Supplied material:
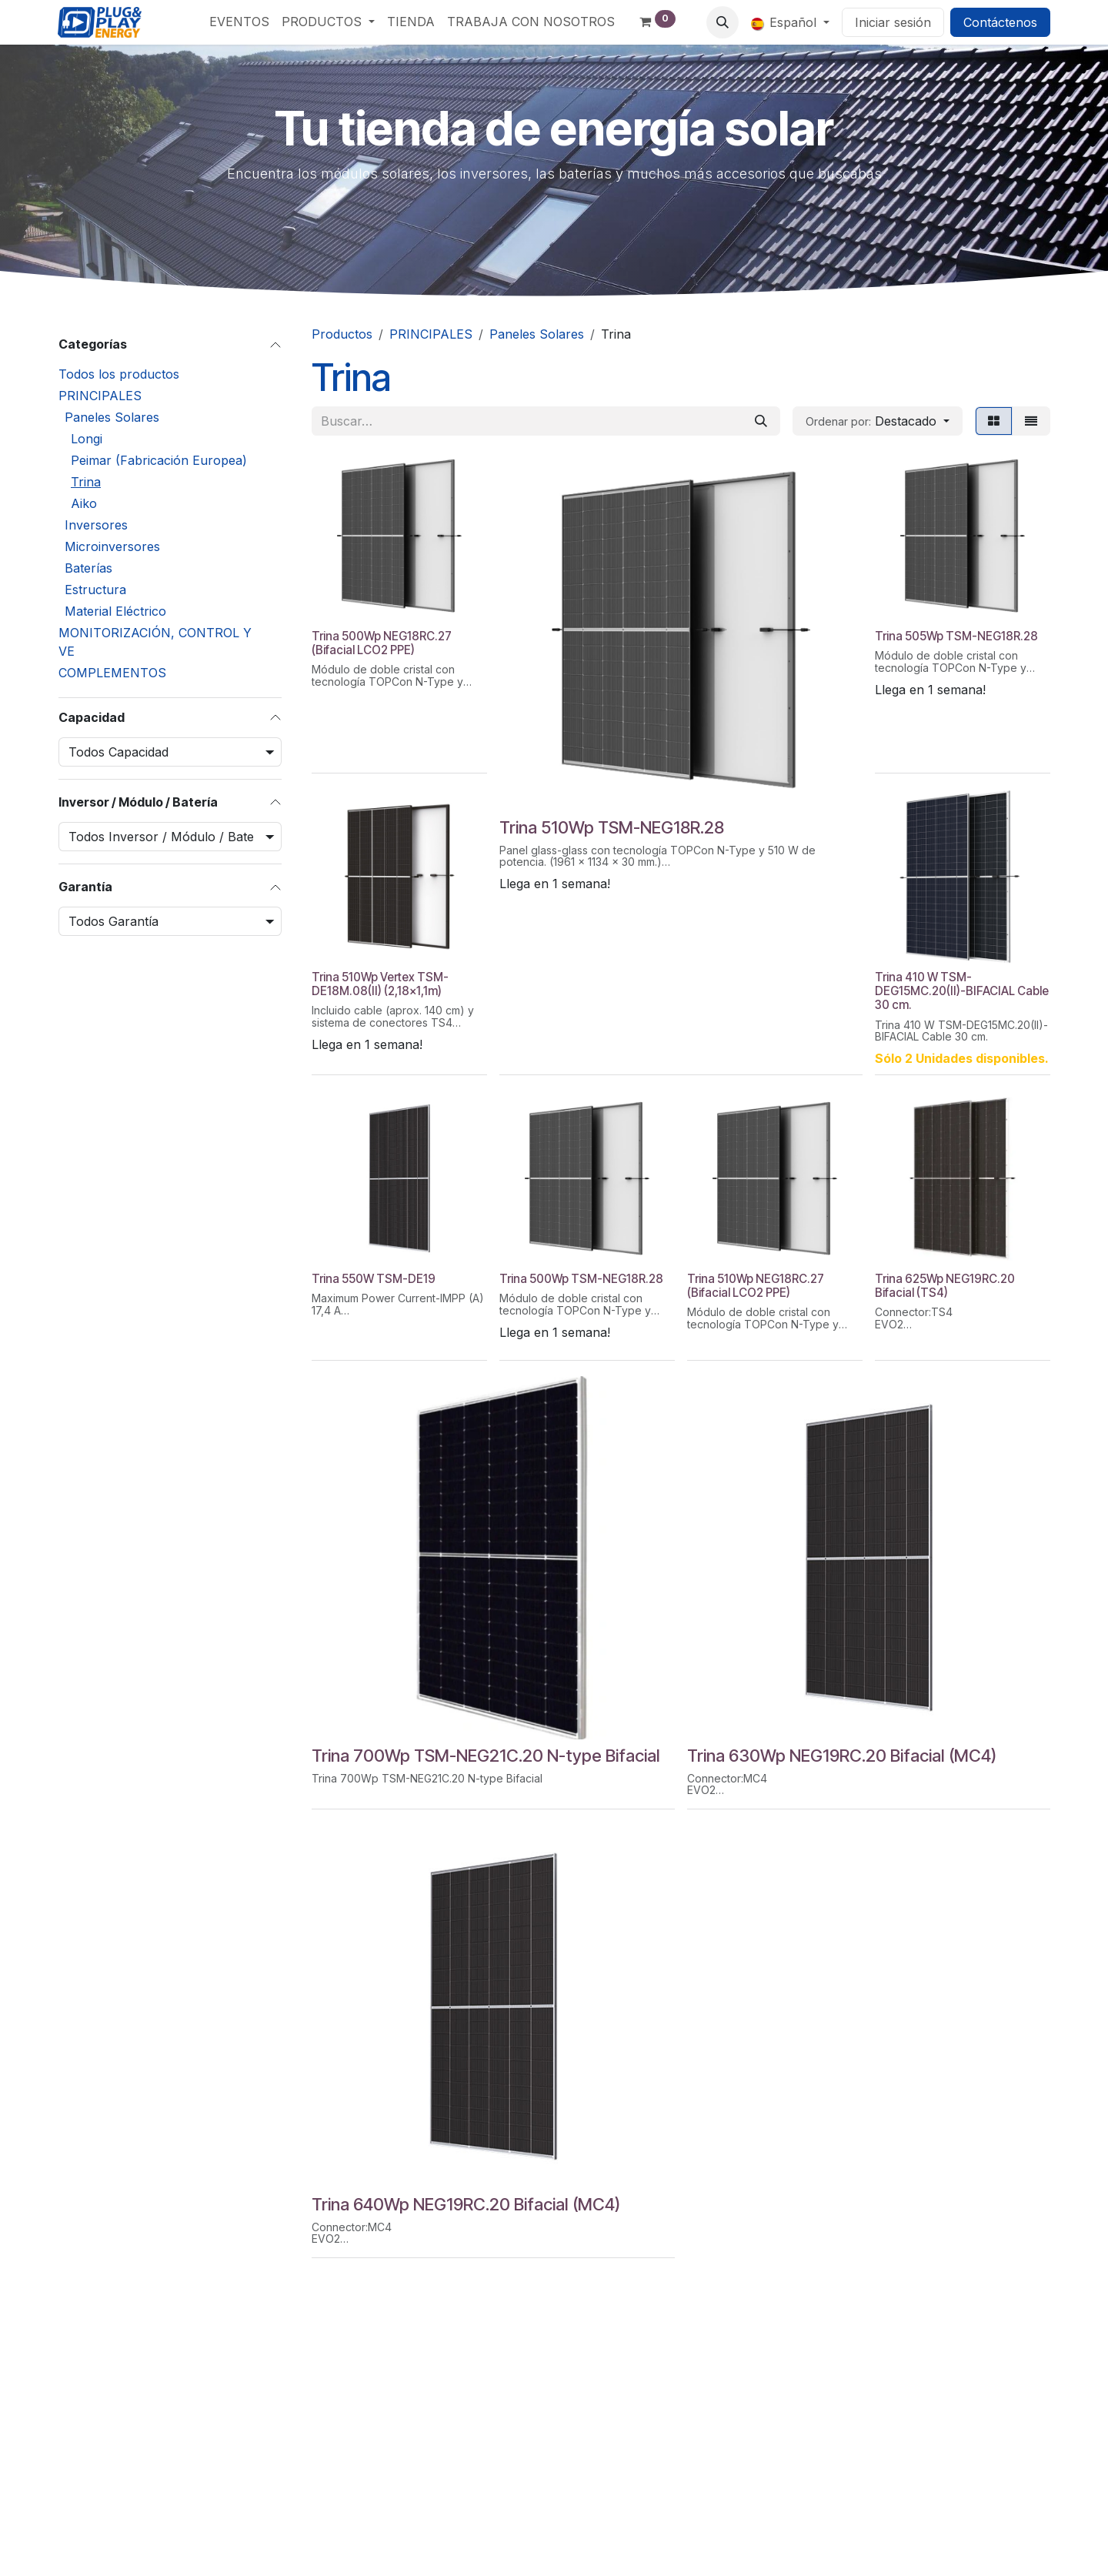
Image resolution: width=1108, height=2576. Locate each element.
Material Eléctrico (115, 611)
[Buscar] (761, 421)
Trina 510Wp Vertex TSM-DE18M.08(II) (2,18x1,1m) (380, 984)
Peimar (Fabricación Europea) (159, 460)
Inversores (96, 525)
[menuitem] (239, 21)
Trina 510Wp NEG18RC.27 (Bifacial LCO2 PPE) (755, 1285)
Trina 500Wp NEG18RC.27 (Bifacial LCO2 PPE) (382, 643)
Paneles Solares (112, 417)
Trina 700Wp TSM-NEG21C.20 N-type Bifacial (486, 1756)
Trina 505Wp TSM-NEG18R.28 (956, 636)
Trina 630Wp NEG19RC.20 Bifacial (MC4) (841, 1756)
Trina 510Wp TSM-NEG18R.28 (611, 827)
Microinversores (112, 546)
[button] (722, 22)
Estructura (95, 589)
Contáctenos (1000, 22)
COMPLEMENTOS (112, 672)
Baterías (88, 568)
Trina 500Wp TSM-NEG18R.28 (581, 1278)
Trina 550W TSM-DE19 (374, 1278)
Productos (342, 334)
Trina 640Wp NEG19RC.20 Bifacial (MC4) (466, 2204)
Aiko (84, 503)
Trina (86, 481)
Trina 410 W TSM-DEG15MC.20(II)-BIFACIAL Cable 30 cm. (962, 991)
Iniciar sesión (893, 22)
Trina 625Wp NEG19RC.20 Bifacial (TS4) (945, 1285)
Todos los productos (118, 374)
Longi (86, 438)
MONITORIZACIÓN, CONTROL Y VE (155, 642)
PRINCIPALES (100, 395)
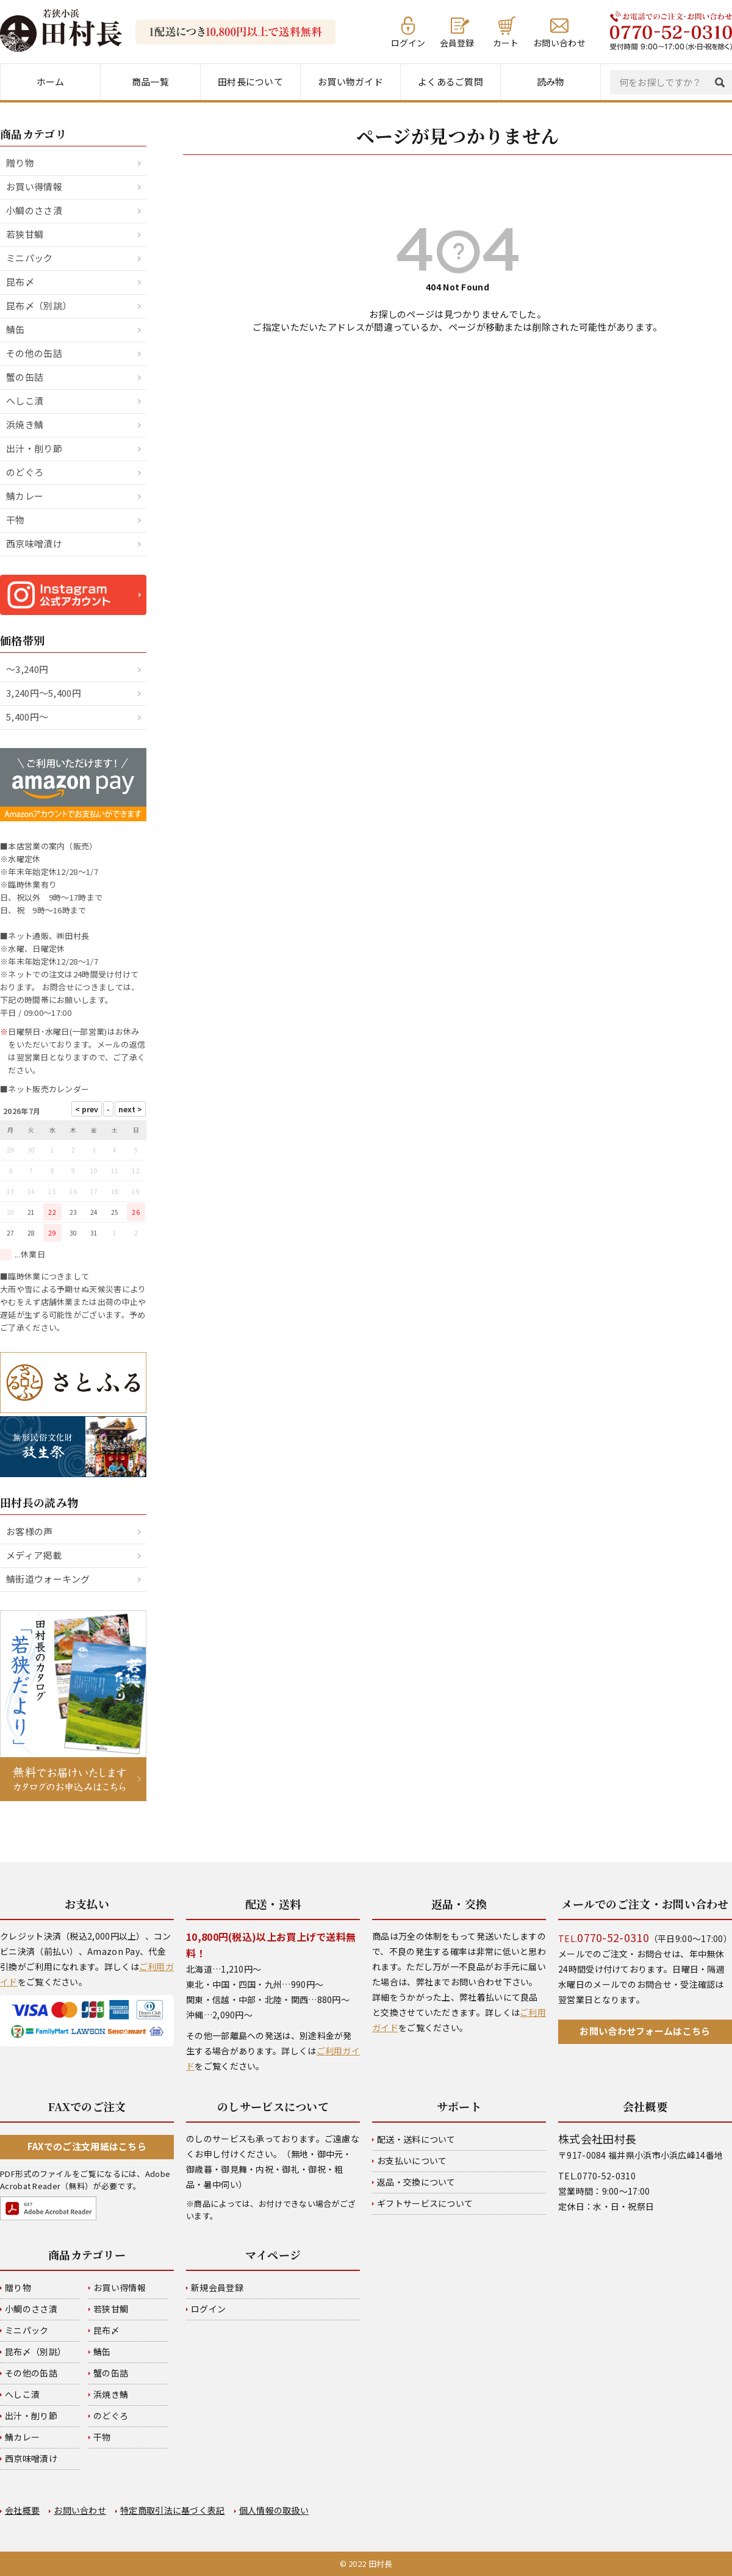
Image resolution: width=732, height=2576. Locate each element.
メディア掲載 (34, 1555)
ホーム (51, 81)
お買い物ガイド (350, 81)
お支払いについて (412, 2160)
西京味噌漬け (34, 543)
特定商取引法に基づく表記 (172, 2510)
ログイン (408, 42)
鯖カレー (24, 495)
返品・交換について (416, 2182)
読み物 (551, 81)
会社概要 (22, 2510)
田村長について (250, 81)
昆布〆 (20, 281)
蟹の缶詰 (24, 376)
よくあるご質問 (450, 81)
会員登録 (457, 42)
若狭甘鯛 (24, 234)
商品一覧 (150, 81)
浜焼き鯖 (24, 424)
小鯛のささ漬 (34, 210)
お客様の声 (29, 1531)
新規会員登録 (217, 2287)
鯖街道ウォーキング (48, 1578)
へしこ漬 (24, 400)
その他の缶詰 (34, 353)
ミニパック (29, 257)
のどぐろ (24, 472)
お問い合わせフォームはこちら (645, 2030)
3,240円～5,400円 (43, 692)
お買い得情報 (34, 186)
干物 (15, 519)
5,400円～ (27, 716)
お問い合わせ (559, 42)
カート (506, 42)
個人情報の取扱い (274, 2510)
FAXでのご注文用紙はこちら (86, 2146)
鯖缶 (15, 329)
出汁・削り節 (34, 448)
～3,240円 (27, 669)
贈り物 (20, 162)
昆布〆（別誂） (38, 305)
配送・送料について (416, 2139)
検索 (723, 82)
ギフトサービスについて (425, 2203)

Short exercise: Return every line of the records above as a JSON array of strings, one string per line, omitting blank lines and leaving the pictures out.

Reply:
[
  "Image resolution: width=1108, height=2576. Locate each element.",
  "Material Eléctrico (115, 611)",
  "[Buscar] (761, 421)",
  "Trina 510Wp Vertex TSM-DE18M.08(II) (2,18x1,1m) (380, 984)",
  "Peimar (Fabricación Europea) (159, 460)",
  "Inversores (96, 525)",
  "[menuitem] (239, 21)",
  "Trina 510Wp NEG18RC.27 (Bifacial LCO2 PPE) (755, 1285)",
  "Trina 500Wp NEG18RC.27 (Bifacial LCO2 PPE) (382, 643)",
  "Paneles Solares (112, 417)",
  "Trina 700Wp TSM-NEG21C.20 N-type Bifacial (486, 1756)",
  "Trina 505Wp TSM-NEG18R.28 (956, 636)",
  "Trina 630Wp NEG19RC.20 Bifacial (MC4) (841, 1756)",
  "Trina 510Wp TSM-NEG18R.28 (611, 827)",
  "Microinversores (112, 546)",
  "[button] (722, 22)",
  "Estructura (95, 589)",
  "Contáctenos (1000, 22)",
  "COMPLEMENTOS (112, 672)",
  "Baterías (88, 568)",
  "Trina 500Wp TSM-NEG18R.28 (581, 1278)",
  "Trina 550W TSM-DE19 (374, 1278)",
  "Productos (342, 334)",
  "Trina 640Wp NEG19RC.20 Bifacial (MC4) (466, 2204)",
  "Aiko (84, 503)",
  "Trina (86, 481)",
  "Trina 410 W TSM-DEG15MC.20(II)-BIFACIAL Cable 30 cm. (962, 991)",
  "Iniciar sesión (893, 22)",
  "Trina 625Wp NEG19RC.20 Bifacial (TS4) (945, 1285)",
  "Todos los productos (118, 374)",
  "Longi (86, 438)",
  "MONITORIZACIÓN, CONTROL Y VE (155, 642)",
  "PRINCIPALES (100, 395)",
  "Image resolution: width=732, height=2576. Locate each element.",
  "メディア掲載 (34, 1555)",
  "ホーム (51, 81)",
  "お買い物ガイド (350, 81)",
  "お支払いについて (412, 2160)",
  "西京味噌漬け (34, 543)",
  "特定商取引法に基づく表記 (172, 2510)",
  "ログイン (408, 42)",
  "鯖カレー (24, 495)",
  "返品・交換について (416, 2182)",
  "読み物 (551, 81)",
  "会社概要 (22, 2510)",
  "田村長について (250, 81)",
  "昆布〆 (20, 281)",
  "蟹の缶詰 (24, 376)",
  "よくあるご質問 (450, 81)",
  "会員登録 (457, 42)",
  "若狭甘鯛 (24, 234)",
  "商品一覧 (150, 81)",
  "浜焼き鯖 (24, 424)",
  "小鯛のささ漬 (34, 210)",
  "お客様の声 (29, 1531)",
  "新規会員登録 (217, 2287)",
  "鯖街道ウォーキング (48, 1578)",
  "へしこ漬 (24, 400)",
  "その他の缶詰 (34, 353)",
  "ミニパック (29, 257)",
  "のどぐろ (24, 472)",
  "お問い合わせフォームはこちら (645, 2030)",
  "3,240円～5,400円 (43, 692)",
  "お買い得情報 (34, 186)",
  "干物 (15, 519)",
  "5,400円～ (27, 716)",
  "お問い合わせ (559, 42)",
  "カート (506, 42)",
  "個人情報の取扱い (274, 2510)",
  "FAXでのご注文用紙はこちら (86, 2146)",
  "鯖缶 (15, 329)",
  "出汁・削り節 (34, 448)",
  "～3,240円 (27, 669)",
  "贈り物 (20, 162)",
  "昆布〆（別誂） (38, 305)",
  "配送・送料について (416, 2139)",
  "検索 (723, 82)",
  "ギフトサービスについて (425, 2203)"
]